My first real job after high school was as a salesperson for Noble Family Shoe Store at Pleasant Valley Shopping Center in Parma, Ohio, in the summer of 1975. This was not a fancy boutique. Most of the shoes cost less than $10. I think the most expensive pair was $18.99. That whole summer, no one even tried on the $18.99 shoes.
I loved that job. I loved the rows of shoe boxes back in the stockroom. As in most such places, they were organized so that if a shoe wasn't available in the size the customer wanted, you could emerge with the boxes immediately to the left and right, with instructions to describe them as "something you might like even more." I loved saying things like "espadrilles" and "partial leather uppers." I loved pushing the high-margin extras at the cash register like polish and laces. (My girlfriend Dorothy had the same talent for selling add-ons in her job at Ponderosa Steak House down Broadview Road, where they gave the meat away for free but made millions on the sour cream for the baked potatoes.) But most of all, I loved handling the
Brannock Device.
Charles F. Brannock only invented one thing in his life, and this was it. The son of a Syracuse, New York, shoe magnate, Brannock became interested in improving the primitive wooden measuring sticks that he saw around his father's store. He patented his first
prototype in 1926, based on models he had made from Erector Set parts. As the Park-Brannock Shoe Store became legendary for fitting feet with absolute accuracy, the demand for the device grew, and in 1927 Brannock opened a factory to mass produce it. The Brannock Device Co., Inc., is still in business today. Refreshingly, it still only makes this one thing. They have sold over a million, a remarkable number when one considers that each of them lasts up to 15 years, when the numbers wear off.

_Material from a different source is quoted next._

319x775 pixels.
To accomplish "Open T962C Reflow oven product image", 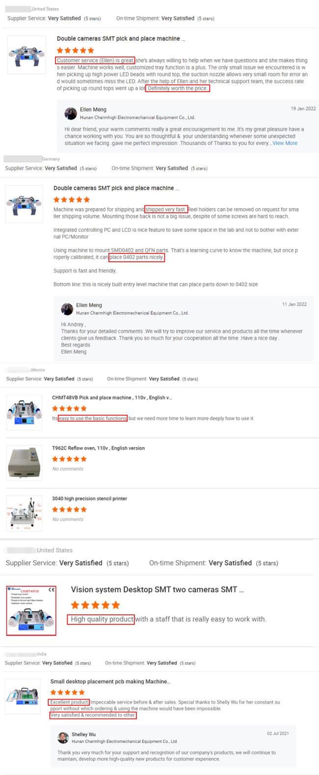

I find Charles Brannock's singlemindedness about his namesake both touching and slightly frightening. He once wrote of a visit to a shoe salon in Chicago in 1959. “As I entered the store there was a salesman, evidently the one who was 'up' and greeted me, so I stopped, removed my hat and said, ‘I will introduce myself, if I may,’ and gave him my name, extended my hand and remarked that I was the inventor and manufacturer of the Brannock Foot-Measuring-Device. He seemed genuinely pleased to meet me.” One imagines him criss-crossing the country, lurking in shoe stores, waiting for the right moment to reveal his identity to his legions of delighted acolytes.
I would have been among that genuinely-pleased legion. I am clumsy, incapable of operating even simple tools, unable to perform rudimentary household repairs. The Brannock Device manages at once to look incredibly complicated while being totally simple to use: despite its seemingly-daunting
instructions, I mastered it in about a minute on my first day. Having such an exotic bit of machinery at my disposal took a job that's actually sort of demeaning — after all, I literally had to kneel in front of each of my customers — and transformed it into something akin to brain surgery. What people today feel about their iPhones, I felt about my Brannock Device.
I am not alone, of course. 20 or so years ago, I was visiting Tibor Kalman at M&Co., and there it was on his desk: his very own Brannock Device. It was exactly the sort of thing he loved, and if you require proof, his
testimony is available to this day on the Brannock website: "It showed incredible ingenuity and no one has ever been able to beat it. I doubt if anyone ever will, even if we ever get to the stars, or find out everything there is to find out about black holes."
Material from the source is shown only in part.